What is required:
Copy each line below in which the string "computer" occurs.

Dataset entries:
○ ○ ○ ○ ○ ○ ○

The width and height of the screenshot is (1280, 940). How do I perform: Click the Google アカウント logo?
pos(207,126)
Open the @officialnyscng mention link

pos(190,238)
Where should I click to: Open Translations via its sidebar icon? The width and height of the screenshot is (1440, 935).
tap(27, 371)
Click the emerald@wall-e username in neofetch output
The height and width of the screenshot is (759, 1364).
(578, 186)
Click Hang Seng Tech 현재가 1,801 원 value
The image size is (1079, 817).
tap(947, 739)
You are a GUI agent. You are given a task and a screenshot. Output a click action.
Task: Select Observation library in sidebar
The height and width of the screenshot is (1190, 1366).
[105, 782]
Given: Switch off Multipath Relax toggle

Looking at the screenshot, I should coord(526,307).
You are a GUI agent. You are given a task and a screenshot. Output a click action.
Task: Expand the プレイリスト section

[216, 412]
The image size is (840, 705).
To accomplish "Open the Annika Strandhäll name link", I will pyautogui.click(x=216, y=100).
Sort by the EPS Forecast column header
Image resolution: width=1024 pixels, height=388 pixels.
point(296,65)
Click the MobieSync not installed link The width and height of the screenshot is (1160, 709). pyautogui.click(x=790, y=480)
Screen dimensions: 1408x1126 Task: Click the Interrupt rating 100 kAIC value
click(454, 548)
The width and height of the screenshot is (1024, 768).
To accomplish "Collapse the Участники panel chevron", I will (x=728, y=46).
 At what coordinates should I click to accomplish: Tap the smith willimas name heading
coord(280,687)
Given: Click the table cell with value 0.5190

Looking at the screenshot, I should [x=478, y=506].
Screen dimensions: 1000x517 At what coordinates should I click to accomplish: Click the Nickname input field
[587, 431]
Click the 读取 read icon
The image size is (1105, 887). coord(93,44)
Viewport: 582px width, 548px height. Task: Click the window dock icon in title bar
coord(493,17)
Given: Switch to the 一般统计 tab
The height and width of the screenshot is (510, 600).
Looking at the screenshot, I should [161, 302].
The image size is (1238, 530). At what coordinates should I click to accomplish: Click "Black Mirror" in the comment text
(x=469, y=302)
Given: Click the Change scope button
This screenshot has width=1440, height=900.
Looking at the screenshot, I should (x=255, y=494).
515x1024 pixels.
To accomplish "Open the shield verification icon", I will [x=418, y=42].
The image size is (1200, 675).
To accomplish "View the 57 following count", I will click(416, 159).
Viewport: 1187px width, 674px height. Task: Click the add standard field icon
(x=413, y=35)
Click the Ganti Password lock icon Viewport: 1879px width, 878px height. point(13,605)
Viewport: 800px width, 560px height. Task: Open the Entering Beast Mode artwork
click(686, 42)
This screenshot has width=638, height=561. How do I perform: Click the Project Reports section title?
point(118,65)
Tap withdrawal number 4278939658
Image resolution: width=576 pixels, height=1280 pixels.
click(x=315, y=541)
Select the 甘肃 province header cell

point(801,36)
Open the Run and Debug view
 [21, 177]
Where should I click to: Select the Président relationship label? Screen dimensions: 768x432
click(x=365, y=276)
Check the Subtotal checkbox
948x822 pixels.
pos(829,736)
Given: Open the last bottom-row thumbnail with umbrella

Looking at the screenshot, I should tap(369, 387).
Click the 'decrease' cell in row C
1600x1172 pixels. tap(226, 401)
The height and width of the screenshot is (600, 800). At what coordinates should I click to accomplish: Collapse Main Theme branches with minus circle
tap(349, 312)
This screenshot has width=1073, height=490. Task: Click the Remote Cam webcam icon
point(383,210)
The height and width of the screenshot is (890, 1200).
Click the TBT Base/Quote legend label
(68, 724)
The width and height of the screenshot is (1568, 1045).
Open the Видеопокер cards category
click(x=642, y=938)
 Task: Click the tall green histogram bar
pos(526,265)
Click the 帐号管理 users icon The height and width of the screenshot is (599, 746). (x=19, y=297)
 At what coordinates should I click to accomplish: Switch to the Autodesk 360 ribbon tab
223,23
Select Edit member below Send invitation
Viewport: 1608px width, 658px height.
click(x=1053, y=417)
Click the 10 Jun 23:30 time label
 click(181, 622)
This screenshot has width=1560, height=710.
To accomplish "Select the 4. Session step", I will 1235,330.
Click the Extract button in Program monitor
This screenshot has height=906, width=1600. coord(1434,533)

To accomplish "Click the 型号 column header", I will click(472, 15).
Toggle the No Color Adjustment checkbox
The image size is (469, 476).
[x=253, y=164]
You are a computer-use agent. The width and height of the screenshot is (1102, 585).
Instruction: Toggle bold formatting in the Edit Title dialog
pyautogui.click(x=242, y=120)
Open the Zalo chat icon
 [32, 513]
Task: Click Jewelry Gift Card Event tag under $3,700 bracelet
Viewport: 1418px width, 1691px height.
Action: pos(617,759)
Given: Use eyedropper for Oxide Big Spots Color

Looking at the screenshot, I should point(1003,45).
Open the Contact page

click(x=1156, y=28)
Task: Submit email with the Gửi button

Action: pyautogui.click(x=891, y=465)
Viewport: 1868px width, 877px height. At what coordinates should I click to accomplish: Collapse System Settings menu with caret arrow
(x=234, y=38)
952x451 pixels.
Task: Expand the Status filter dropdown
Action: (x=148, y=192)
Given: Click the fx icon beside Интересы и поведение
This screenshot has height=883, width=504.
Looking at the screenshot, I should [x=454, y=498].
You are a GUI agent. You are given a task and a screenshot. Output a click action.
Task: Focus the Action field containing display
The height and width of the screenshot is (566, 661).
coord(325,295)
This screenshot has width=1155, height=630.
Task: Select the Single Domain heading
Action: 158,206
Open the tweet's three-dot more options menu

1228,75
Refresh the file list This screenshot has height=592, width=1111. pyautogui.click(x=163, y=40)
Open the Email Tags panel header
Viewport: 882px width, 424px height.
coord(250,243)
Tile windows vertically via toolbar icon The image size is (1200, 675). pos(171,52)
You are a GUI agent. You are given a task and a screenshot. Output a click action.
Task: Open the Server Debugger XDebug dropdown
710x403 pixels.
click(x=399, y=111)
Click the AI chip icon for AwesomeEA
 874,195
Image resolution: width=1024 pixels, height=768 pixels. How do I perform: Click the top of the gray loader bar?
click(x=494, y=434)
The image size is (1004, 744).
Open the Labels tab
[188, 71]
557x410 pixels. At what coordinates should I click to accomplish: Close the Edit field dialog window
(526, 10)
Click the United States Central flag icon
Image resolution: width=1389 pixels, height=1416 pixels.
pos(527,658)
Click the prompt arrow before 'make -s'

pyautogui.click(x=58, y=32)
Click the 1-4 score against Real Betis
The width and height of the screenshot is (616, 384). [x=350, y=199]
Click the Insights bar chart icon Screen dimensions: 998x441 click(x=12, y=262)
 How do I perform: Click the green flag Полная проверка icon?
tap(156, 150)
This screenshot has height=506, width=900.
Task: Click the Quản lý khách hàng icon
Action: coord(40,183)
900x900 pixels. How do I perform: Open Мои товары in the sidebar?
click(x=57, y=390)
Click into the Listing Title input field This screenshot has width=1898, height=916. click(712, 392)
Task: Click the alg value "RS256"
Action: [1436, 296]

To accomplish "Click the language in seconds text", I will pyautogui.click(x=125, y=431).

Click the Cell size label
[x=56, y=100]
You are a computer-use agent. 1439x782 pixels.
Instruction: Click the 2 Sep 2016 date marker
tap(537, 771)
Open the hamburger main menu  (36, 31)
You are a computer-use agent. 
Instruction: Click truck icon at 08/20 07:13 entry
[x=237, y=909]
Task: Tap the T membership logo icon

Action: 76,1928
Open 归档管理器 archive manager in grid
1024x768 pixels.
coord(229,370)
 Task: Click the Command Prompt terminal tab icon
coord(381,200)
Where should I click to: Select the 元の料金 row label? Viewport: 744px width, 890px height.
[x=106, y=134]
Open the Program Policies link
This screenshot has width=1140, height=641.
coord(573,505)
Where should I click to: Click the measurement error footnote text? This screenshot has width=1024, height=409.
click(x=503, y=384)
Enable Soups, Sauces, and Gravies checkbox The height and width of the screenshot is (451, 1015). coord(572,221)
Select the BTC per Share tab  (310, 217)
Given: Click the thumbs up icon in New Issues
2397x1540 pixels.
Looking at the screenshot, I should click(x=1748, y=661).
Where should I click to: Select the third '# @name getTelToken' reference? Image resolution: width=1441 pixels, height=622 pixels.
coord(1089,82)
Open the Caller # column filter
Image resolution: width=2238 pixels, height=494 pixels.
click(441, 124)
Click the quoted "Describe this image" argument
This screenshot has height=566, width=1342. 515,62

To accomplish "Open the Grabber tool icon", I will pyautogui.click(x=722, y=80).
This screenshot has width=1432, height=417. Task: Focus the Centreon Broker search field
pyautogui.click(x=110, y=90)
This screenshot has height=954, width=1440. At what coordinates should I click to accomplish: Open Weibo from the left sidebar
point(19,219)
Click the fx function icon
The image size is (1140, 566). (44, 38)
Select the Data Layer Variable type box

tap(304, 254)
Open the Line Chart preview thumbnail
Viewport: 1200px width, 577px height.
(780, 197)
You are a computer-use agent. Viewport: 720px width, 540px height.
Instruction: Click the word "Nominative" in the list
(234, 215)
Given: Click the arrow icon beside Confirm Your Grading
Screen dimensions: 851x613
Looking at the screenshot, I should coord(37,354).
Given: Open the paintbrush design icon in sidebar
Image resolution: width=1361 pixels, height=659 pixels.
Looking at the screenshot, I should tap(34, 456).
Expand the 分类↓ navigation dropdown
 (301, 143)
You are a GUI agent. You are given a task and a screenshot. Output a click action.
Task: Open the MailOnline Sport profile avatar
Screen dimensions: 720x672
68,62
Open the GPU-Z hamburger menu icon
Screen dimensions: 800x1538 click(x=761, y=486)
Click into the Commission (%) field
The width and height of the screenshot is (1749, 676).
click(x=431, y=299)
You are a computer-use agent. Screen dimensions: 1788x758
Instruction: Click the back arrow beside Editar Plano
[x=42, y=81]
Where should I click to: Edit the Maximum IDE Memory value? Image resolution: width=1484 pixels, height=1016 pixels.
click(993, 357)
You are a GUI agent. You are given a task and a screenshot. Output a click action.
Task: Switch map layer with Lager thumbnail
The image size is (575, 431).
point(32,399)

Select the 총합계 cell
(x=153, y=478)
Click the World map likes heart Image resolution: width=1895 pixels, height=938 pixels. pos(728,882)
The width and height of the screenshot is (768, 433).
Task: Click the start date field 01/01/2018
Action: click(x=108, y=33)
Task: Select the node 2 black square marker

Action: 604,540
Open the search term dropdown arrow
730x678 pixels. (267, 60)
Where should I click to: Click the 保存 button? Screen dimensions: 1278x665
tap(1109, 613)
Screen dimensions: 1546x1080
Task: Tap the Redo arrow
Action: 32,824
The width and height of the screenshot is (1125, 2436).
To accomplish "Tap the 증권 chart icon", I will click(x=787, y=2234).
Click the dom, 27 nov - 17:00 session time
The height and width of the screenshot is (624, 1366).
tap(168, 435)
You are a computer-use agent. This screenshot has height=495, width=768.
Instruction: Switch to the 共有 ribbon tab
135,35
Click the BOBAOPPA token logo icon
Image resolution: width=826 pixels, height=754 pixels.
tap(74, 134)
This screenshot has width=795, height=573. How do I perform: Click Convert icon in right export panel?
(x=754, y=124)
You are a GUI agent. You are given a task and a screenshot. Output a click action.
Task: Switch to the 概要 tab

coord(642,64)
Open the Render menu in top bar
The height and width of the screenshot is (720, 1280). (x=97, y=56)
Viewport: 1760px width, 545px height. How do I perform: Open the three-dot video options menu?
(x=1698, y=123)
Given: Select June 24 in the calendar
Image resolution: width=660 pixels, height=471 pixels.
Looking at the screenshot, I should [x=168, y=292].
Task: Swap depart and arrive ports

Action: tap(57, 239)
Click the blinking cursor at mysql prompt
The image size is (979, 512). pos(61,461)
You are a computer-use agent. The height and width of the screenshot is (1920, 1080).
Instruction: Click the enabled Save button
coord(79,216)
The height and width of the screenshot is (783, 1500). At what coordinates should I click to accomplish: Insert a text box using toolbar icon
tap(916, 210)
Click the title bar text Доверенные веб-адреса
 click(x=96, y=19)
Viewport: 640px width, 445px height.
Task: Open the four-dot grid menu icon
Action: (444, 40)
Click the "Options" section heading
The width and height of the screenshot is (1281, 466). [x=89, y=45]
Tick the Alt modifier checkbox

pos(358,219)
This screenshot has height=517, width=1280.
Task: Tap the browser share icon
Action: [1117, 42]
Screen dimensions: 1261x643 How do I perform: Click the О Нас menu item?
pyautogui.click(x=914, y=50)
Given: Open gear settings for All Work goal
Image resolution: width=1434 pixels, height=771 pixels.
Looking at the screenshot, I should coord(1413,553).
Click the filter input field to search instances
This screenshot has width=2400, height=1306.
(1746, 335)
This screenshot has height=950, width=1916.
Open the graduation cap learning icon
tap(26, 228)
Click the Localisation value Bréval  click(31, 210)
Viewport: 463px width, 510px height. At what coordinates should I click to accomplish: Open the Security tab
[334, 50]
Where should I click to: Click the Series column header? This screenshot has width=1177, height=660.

○ ○ ○ ○ ○ ○ ○

Solution to the exercise:
You are a computer-use agent. The width and height of the screenshot is (1102, 585).
You are a computer-use agent. 1439x782 pixels.
You are a computer-use agent. 
You are a computer-use agent. Viewport: 720px width, 540px height.
You are a computer-use agent. Screen dimensions: 1788x758
You are a computer-use agent. This screenshot has height=495, width=768.
You are a computer-use agent. The height and width of the screenshot is (1920, 1080).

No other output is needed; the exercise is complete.